Below is your neural network code with commentary and removal of unnecessary parts:
class LSTMClassifier(nn.Module):
def __init__(self, input_dim, hidden_dim, layer_dim, output_dim):
super().__init__()
self.hidden_dim = hidden_dim
self.layer_dim = layer_dim
self.lstm1 = nn.LSTM(input_dim, hidden_dim, layer_dim, batch_first=True)
self.lstm2 = nn.LSTM(hidden_dim, hidden_dim, layer_dim, batch_first=True)
self.fc1 = nn.Linear(hidden_dim, 32)
# Output 1 neuron instead of two
self.fc2 = nn.Linear(32, 1)
# Model should not depend on batch size
# self.batch_size = None
# You are not using this variable
# self.hidden = None
self.dropout = nn.Dropout(p=0.2)
self.batch_normalisation1 = nn.BatchNorm1d(layer_dim)

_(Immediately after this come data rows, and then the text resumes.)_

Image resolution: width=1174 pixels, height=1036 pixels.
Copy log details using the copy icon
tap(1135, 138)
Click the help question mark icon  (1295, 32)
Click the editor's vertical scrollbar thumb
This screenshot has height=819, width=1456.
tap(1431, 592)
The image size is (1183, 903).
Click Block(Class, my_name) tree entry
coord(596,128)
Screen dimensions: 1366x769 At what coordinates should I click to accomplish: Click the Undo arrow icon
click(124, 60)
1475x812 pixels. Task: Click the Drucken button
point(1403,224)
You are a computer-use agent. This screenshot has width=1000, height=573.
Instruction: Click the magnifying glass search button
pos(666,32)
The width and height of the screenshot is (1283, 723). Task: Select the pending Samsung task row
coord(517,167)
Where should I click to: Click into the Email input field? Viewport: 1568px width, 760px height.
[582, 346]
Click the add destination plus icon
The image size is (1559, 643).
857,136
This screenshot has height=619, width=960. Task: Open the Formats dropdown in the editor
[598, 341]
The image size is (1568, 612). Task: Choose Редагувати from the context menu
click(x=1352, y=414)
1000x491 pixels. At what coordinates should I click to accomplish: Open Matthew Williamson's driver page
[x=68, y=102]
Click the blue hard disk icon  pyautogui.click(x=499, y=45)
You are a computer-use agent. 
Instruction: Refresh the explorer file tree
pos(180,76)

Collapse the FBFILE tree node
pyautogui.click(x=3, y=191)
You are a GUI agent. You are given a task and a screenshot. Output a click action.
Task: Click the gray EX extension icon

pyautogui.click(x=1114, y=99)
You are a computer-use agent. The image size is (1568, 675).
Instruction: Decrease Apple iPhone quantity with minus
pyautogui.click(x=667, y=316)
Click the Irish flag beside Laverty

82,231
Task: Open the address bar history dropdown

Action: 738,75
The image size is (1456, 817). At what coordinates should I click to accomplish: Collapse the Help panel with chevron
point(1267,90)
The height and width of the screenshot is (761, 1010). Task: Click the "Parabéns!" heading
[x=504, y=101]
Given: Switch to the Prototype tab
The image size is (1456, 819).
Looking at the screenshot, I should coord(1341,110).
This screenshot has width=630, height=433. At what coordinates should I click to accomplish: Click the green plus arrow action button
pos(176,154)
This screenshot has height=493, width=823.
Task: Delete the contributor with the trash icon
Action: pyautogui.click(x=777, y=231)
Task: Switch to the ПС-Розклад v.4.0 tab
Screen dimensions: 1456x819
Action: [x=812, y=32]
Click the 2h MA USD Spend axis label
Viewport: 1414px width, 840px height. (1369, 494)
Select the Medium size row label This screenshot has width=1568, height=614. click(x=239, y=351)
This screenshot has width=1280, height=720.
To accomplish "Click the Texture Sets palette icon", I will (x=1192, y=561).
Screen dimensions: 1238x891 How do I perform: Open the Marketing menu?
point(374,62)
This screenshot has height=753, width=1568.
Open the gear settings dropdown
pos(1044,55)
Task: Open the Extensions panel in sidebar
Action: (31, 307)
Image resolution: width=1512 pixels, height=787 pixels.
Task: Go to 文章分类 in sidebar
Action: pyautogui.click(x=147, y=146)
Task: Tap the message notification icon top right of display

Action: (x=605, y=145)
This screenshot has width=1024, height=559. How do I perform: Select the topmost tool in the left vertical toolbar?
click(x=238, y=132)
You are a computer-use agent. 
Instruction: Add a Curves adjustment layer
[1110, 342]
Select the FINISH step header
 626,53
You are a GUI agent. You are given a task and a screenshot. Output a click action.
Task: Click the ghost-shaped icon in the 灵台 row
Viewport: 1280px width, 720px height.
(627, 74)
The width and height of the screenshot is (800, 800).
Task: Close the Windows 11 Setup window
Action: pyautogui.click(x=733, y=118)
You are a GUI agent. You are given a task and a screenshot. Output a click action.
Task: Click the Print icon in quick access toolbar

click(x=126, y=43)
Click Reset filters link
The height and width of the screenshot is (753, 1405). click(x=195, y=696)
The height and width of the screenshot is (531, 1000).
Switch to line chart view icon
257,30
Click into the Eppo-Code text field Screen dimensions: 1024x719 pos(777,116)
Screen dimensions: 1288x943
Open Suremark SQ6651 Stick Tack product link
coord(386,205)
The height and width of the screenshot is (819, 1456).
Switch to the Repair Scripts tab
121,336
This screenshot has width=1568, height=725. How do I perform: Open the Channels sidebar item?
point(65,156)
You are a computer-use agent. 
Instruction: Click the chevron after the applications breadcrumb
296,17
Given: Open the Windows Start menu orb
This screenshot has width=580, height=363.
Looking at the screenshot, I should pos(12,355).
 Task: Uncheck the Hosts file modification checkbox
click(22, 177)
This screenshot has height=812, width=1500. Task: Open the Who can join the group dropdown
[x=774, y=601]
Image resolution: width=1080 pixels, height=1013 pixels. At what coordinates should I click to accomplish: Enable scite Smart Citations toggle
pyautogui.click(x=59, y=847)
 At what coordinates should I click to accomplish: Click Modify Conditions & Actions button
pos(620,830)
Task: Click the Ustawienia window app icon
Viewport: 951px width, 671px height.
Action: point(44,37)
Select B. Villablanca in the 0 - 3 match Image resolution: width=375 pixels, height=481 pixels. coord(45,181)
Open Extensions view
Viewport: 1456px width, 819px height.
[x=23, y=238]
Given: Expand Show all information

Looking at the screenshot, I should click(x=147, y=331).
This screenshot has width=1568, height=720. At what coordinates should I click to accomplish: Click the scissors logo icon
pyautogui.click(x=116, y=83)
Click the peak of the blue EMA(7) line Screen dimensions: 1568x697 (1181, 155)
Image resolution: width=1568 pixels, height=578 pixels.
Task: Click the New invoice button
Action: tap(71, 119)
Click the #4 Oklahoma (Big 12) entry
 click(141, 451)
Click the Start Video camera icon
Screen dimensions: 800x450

self.batch_normalisation2 = nn.BatchNorm1d(2)
def forward(self, x):
# Hidden are initialized with 0 explicitly
# h0, c0 = self.init_hidden(x)
out, _ = self.lstm1(x)
# No need for initial values
# out, (hn1, cn1) = self.lstm1(x, (h0, c0))
out = self.dropout(out)
out = self.batch_normalisation1(out)
# Same for all other cells you re-init with zeros, it's implicit
out, _ = self.lstm2(out)
out = self.dropout(out)
out = self.batch_normalisation1(out)
out, _ = self.lstm2(out)
out = self.dropout(out)
out = self.batch_normalisation1(out)
out = self.fc1(out[:, -1, :])
out = self.dropout(out)
# No need for activation
# out = F.softmax(self.fc2(out))
out = self.fc2(out)
return out
# Return True (1) or False (0)
def pred(self, x):
return self(x) > 0
I have also added pred method which transforms logits into targets (e.g. to use with some metrics).
Basically, if your logit is lower than 0 it is False, otherwise it is True. No need for activation in this case.